The dividend aristocrats had an awesome month to round off the first half of the year. The ProShares S&P 500 Dividend Aristocrats ETF (NOBL) finished the month with an 8.08% gain, bringing its year-to-date return up to 5.72%. Not too shabby!

But let’s not stop there, because the second half of the year is off to a fantastic start as well. NOBL is up 2.64% through July 27th, which sees its year-to-date return tick up to 8.51%. Now, that’s some impressive performance!

I also want to give a shout-out to the individual aristocrats that are driving these returns in 2023. We have 26 dividend aristocrats beating NOBL through the end of June, and 39 of them are generating positive total returns this year. These guys are seriously outpacing NOBL, and some of the top performers are West Pharma, Pentair, and Grainger.

I’m always curious about how to identify the drivers of outperformance. So, I’ve come up with three strategies that theoretically could identify winning aristocrats and lead to better performance than the dividend aristocrat index.

The first strategy focuses on valuation, targeting potentially undervalued dividend aristocrats. This is a long-term approach that could take some time to see the rewards, but it’s worth keeping an eye on. We’ve seen some undervalued picks like Target that could be promising in the long run.

Action item A ▸ In the text on dividend aristocrats, what was NOBL's year-to-date return through July 27th?
Action item B ▸ Do these statements agree with the text on dividend aristocrats? Answer yes or no for each and quote the deciding words. (i) 39 dividend aristocrats are generating positive total returns this year. (ii) The valuation strategy is a short-term approach. (iii) Target is named as one of the top performers.
Action item C ▸ Pick up the text on dividend aristocrats at the point where it stops and keep writing.

Material provided ▸
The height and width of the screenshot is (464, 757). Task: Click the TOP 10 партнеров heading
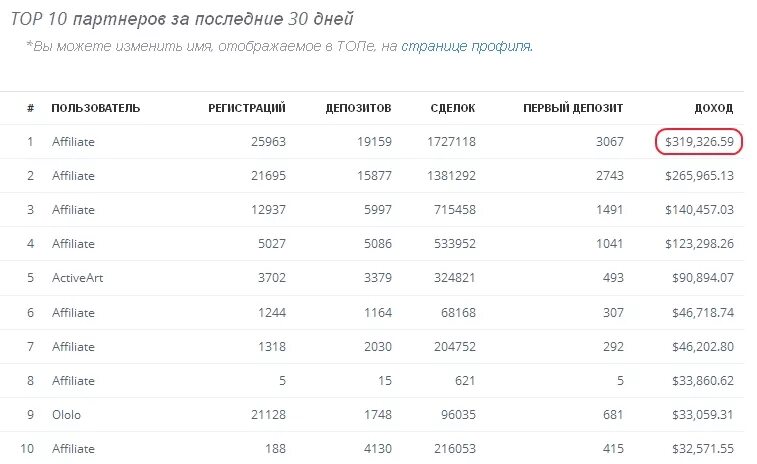pos(182,19)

Task output A ▸ 8.51%

Task output B ▸
(i) Yes: "39 of them are generating positive total returns this year."
(ii) No: "This is a long-term approach that could take some time to see the rewards."
(iii) No: "some of the top performers are West Pharma, Pentair, and Grainger."

Task output C ▸
The second strategy looks at dividend aristocrats that are expected to grow the fastest in the near future. It’s based on historical correlations between earnings per share growth and share price appreciation. This strategy has been doing well recently and is showing some potential winners like Cincinnati Financial.

Finally, the third strategy is a blend of the first two, focusing on the fastest expected growth but only applied to undervalued aristocrats. It narrows down the best picks between the two strategies, and it’s showing some impressive returns as well.

It’s important to remember that investing in individual stocks carries more risk than investing in an index, so always do your due diligence. But these strategies are based on simple principles and are easy to understand and implement.